Thursday, November 1, 2007

Enhancing Components Search in a Reuse Environment Using Discovered Knowledge Techniques

In this post I will present the main topics related to my master thesis. This work is part of the B.A.R.T (Basic Asset Retrieval Tool) Project whose main goal is to develop a robust tool to search and retrieval software components. In this project we had experimented new trends related to search and retrieval such as active search, folksonomy and context. These efforts have presented initial findings which stimulate the research in this direction.
The main objective of my work is to optimize the component search and retrieval through its historic use. Often, this use is monitored by a log mechanism such as file or database. Thus, it is possible to use this information to extract knowledge in order to improve the search engines. The optimization is done using recommendations of downloads to the users. These recommendations come from the knowledge that was extracted from the mentioned logs and are represented as rules (A -> B). Thus, this work proposes a way to improve the search engines avoiding unnecessary searches.
The presentation was done for the I.N. - Advanced Seminars in Software Reuse course at Cin/UFPE and several questions were pointed, like:

Why use association rules?
There are several techniques to extract knowledge, but in this work the objective is suggest or preview downloads. For this, is not important the sequence or the results classification, but the main knowledge is the relation mapped by rules (A -> B)

How to conduct the experimentation?
It is the main problem, because the data need to be in a good quantity. For it, the current version of BART already storing this data and it allows the experimentation.

The next step is improve the prototype and begin the experimentation using real data to validate de knowledge extracted.


Ricardo Cavalcanti said...

It is a great work, surely.
IMO, you should hurry with your experimentation, then you could try different algorithms or tune the one you've already chosen. When you start tunning your data miner, you will be giving real contribution to reuse field.

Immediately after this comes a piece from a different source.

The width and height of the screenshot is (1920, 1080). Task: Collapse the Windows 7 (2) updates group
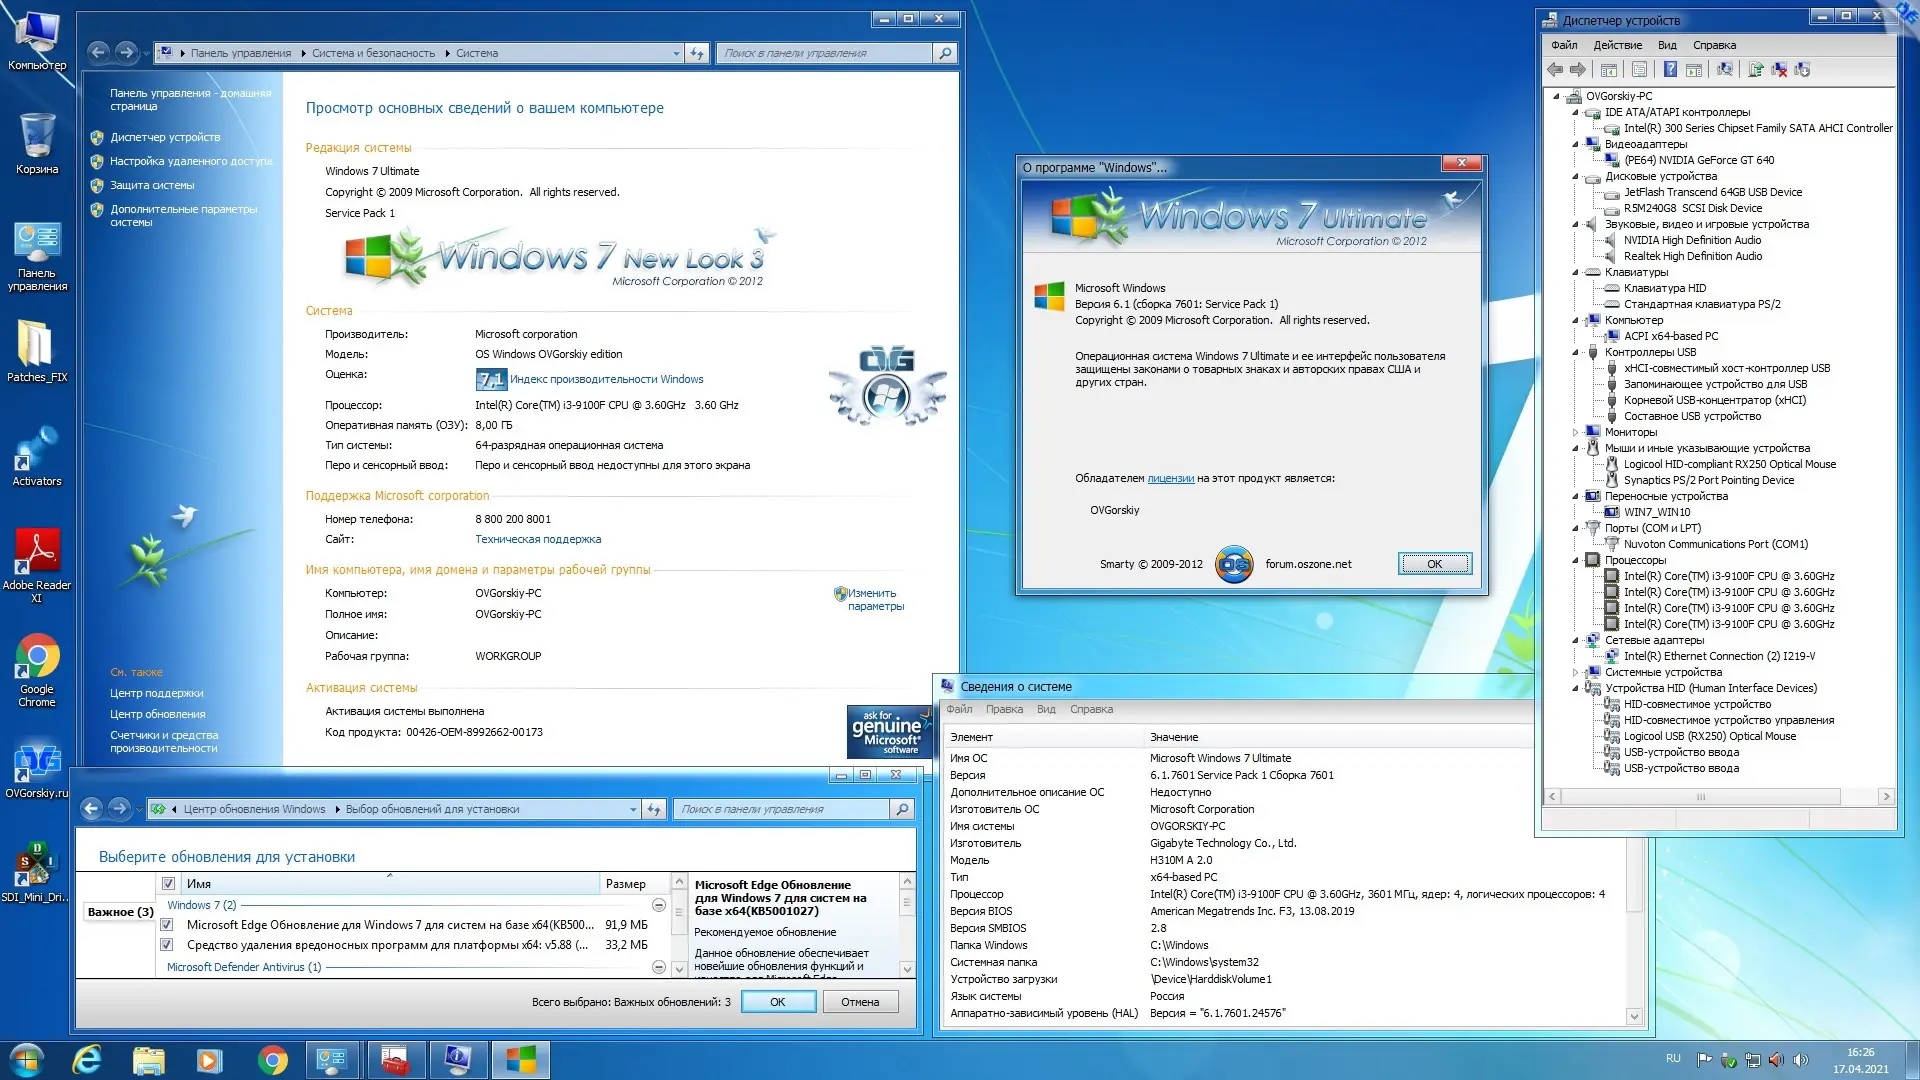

Before that, your contributions are still only for search/retrieve and data mining.

Eduardo Almeida said...

Ricardo approached an important issue, the algorithm used in the process. Your analyzes is based on some surveys which shown the results about the "best" algorithm to use. However, I believe that - I am not sure - we have to experiment different algo in the initial solution. In addition, I think that after testing the approach in an experiment, other ones could experiment different algorithms in the tool. What do you think? or for you, is the APRIORI recommended?